Independent engine-native tiers emitting the same Gold contract (ADR-022). LocalLite is measured on the full dataset; the Fabric tier ran green on F4 capacity against a 100-patient sample.

Capability	local_lite	Fabric	Databricks	AWS
Bronze→Silver (full)	✅ 2m19s	✅ F4 (100-sample)	roadmap	roadmap
Silver→Gold (full)	✅ ~6.5s	✅ F4 (100-sample)	roadmap	roadmap
CDC	✅	✅	roadmap	roadmap
Streaming	sim only	🔜 Auto Loader	roadmap	roadmap
Cost (1.3k pts)	$0	trial	—	—

Execution surfaces¶

Two LocalLite surfaces over the same pure transforms, plus the Fabric tier's own notebooks (ADR-022):

Surface	Where	Use it for
`core.surfaces.cli.pipeline` CLI	`core/surfaces/cli/pipeline.py`	Default, dependency-light, CI gate; full-rebuild + per-cohort flags
Dagster asset graph	`core/orchestration/dagster/` (ADR-015/016)	Per-cohort backfill via UI, `validate_table` as asset checks (rule-by-rule pass/fail in metadata), sensor on `data/bronze/fhir/`, run history. Each asset's `MaterializeResult` carries schema + sample rows + sample-bundle/SOAP-card markdown so clicking a node shows what materialized
Fabric notebooks	`fabric/notebooks/` 00–10	Fabric tier's Spark-native impl over OneLake (ADR-022); green on F4 (100-sample)

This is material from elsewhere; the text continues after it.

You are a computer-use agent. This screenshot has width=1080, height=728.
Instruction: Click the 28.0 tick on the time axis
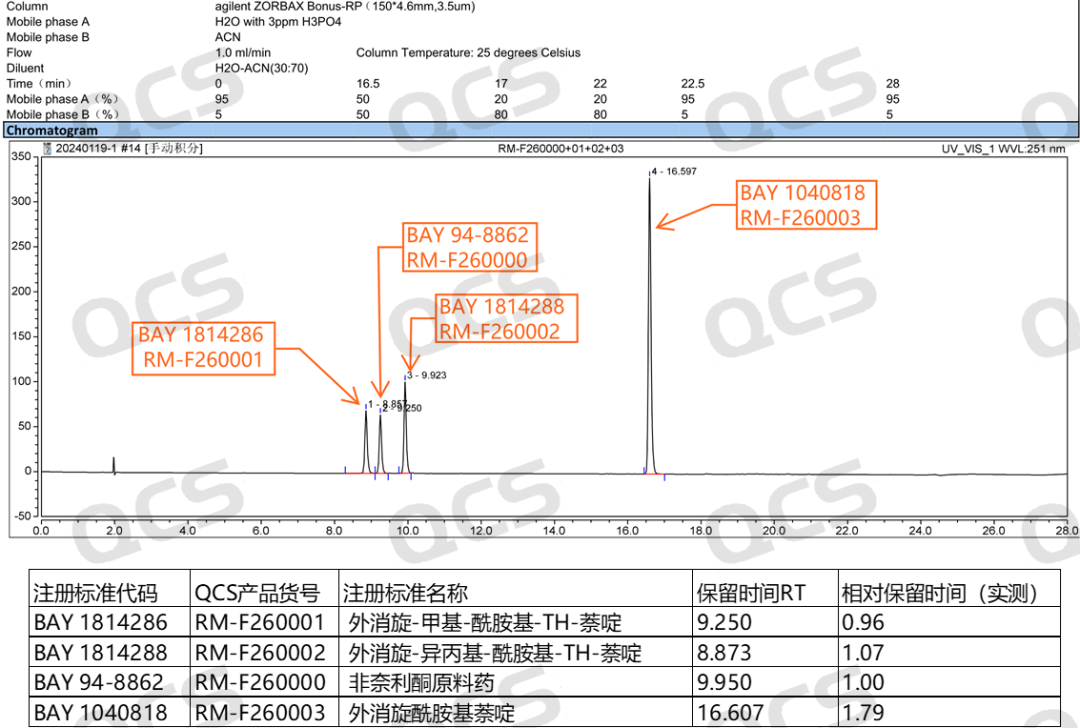(1066, 530)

Dagster timings track the CLI numbers above (the work is in the transforms; orchestration overhead is ~ms per asset on the fixture). No standalone benchmark — the value is the graph, the checks, and partition-level backfill, not throughput.

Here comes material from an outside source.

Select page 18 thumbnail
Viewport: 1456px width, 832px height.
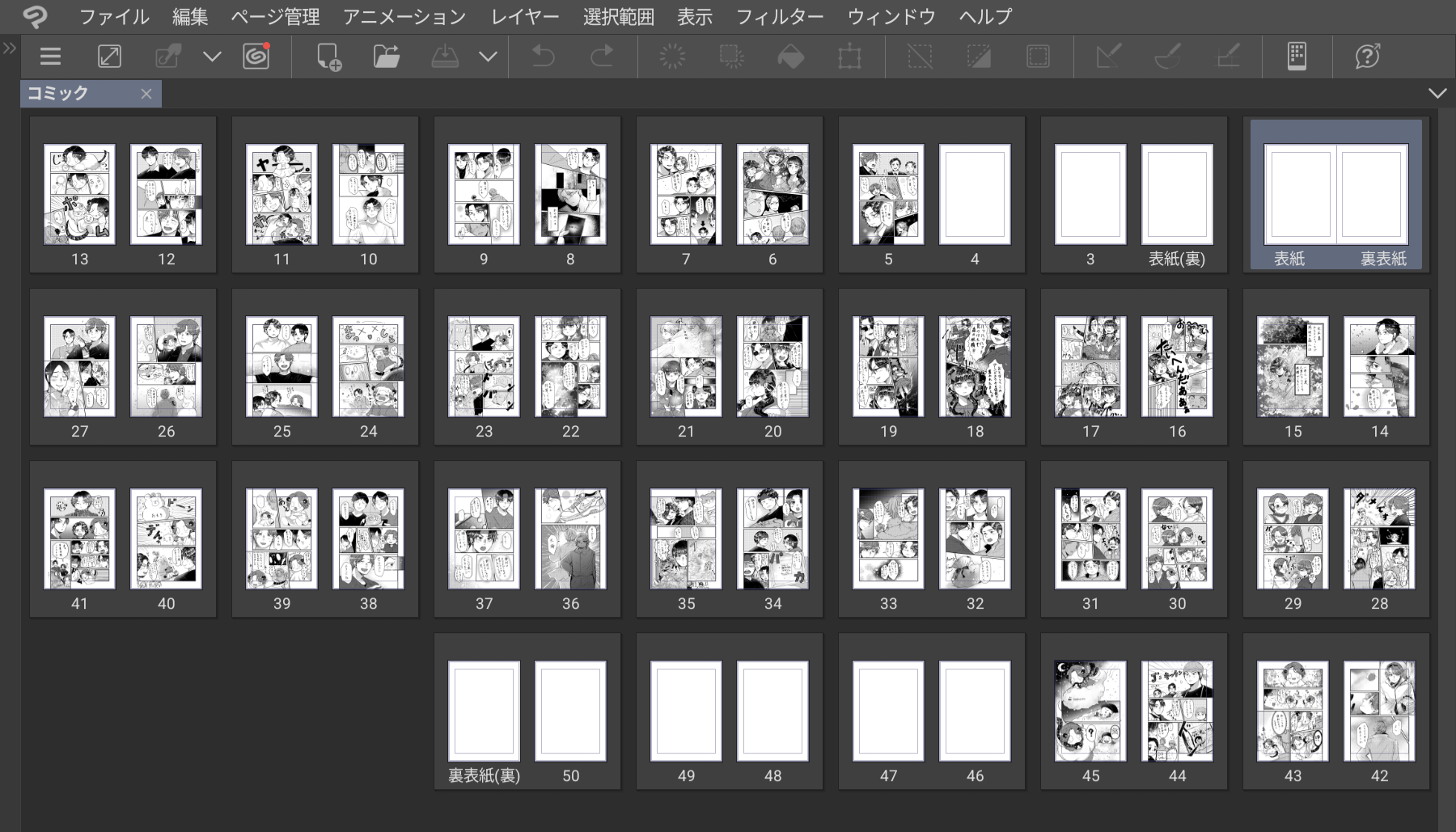pyautogui.click(x=975, y=367)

Demo / read-only query surface¶

For exploration alongside the three execution surfaces (not a fourth tier — purely read-only over the existing Delta tables):

Tool	Where	Demo use
`core/scripts/demo_walkthrough.py`	rich CLI, one patient end-to-end	Bronze → Parse → Silver → Gold for one anchor patient, with full SOAP note rendered
`docs/demo/notebooks/demo_notebook.sql`	DuckDB UI, 20 SQL cells	Corpus headlines, top conditions, as-of-date condition growth, full SOAP notes, keyword cohort search
`docs/demo/PLAYBOOK.md`	recording guide	5-beat demo video script + take-by-take recording sequence

All three render via core/preview.py, so the Dagster asset metadata, the CLI walkthrough, and the SQL notebook present the same data shape.

Reproduce¶

pip install -e ".[local,dev]"                 # or: .venv
python -m core.ingest.download --bronze-root data/bronze   # FHIR, ~4.6 GiB, network-bound
python -m core.ingest.download --assets-only --with-dicom --with-csv  # +9.3 GiB DICOM, 466 MB CSV
python -m core.surfaces.cli.pipeline --bronze-root data/bronze --with-gold  # → silver/* (~2m19s) + gold/* (~6.5s)
python -m core.surfaces.cli.pipeline --gold-only                        # rebuild Gold from existing Silver

Full re-runs build from a clean slate (delta-rs MERGE is for incremental cohort landing, not whole-table re-update); remove data/silver + data/gold before a full --with-gold rebuild. Both are reproducible from Bronze.

Methodology & caveats¶

Single run, warm OS file cache; numbers are indicative, not a controlled benchmark.
Ingest time is network-bound and will vary; the pipeline time is the stable figure.
local_lite holds one cohort's records in memory at a time (~1/3 of the data); peak RSS stayed well under what a typical dev laptop offers. Full-dataset-in-memory was deliberately avoided.
Fabric/Spark full-run figures will be filled in after the full 1,280-bundle re-run; the 100-patient F4 run is green end-to-end (notebooks 00–10).